=== TASK 1 ===
In the listing, begin at the line that has "Where should I click to: Tap" and go through the end of the listing, then write those lines out again with "clock" replaced by "time" and nothing else changed.

Question

Let $f:R\to R$ be a differentiable function satisfying $f\left(\frac{x+y}{2}\right)=\frac{f\left(x\right)+f\left(y\right)}{2}$ for all $x,y\in R$. If $f\left(0\right)=1,f^{\prime }\left(0\right)=-1$ and $g\left(x\right)=2x^2-2x+1$, then which of the following is (are) CORRECT?

• A. $f\left(|x|\right)$ is not differentiable at only one point
• B. Number of solutions of the equation $f\left(x\right)=f^{-1}\left(x\right)$ is exactly one
• C. $\sum _{r=0}^{10}\left(f\right(r){)}^2=286$
• D. Area bounded between the curves $y=f\left(x\right)$ and $y=g\left(x\right)$ is $\frac{1}{24}\text{sq. units}$

Answer 1

Answer: (A), (C), (D)

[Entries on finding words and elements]
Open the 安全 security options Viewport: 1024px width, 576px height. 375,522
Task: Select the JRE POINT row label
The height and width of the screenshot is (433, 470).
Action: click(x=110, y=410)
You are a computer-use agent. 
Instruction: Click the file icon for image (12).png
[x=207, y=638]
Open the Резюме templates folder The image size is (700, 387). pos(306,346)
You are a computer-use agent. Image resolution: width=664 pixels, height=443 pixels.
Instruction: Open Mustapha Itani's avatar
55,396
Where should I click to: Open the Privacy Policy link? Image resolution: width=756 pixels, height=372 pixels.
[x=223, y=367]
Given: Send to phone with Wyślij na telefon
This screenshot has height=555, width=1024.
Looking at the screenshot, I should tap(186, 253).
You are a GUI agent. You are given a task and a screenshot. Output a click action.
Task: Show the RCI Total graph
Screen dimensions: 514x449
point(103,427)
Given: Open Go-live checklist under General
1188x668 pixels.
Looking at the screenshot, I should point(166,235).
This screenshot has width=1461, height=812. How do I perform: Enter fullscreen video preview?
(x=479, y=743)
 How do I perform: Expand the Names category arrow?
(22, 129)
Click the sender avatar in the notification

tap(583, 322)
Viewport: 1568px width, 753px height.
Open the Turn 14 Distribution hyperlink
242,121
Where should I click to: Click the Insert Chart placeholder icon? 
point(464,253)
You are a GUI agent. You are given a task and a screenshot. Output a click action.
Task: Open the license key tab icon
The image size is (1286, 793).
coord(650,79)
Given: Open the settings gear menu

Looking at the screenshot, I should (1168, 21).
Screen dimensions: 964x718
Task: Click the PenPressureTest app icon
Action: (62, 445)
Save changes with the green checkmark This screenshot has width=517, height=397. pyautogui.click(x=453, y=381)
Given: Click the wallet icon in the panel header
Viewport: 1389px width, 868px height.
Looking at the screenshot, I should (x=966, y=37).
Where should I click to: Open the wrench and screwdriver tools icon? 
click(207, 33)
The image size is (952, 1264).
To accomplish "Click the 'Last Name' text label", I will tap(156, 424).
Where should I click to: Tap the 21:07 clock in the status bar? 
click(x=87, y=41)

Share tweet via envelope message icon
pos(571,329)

=== TASK 2 ===
Repeat word for word the part of the math problem that begins at the words "Let $f:R\to R$" and stops after "Answer: (A), (C), (D)".

=== WRITTEN RESPONSE 1 ===
Where should I click to: Tap the 21:07 time in the status bar? 
click(x=87, y=41)

Share tweet via envelope message icon
pos(571,329)

=== WRITTEN RESPONSE 2 ===
Let $f:R\to R$ be a differentiable function satisfying $f\left(\frac{x+y}{2}\right)=\frac{f\left(x\right)+f\left(y\right)}{2}$ for all $x,y\in R$. If $f\left(0\right)=1,f^{\prime }\left(0\right)=-1$ and $g\left(x\right)=2x^2-2x+1$, then which of the following is (are) CORRECT?

• A. $f\left(|x|\right)$ is not differentiable at only one point
• B. Number of solutions of the equation $f\left(x\right)=f^{-1}\left(x\right)$ is exactly one
• C. $\sum _{r=0}^{10}\left(f\right(r){)}^2=286$
• D. Area bounded between the curves $y=f\left(x\right)$ and $y=g\left(x\right)$ is $\frac{1}{24}\text{sq. units}$

Answer 1

Answer: (A), (C), (D)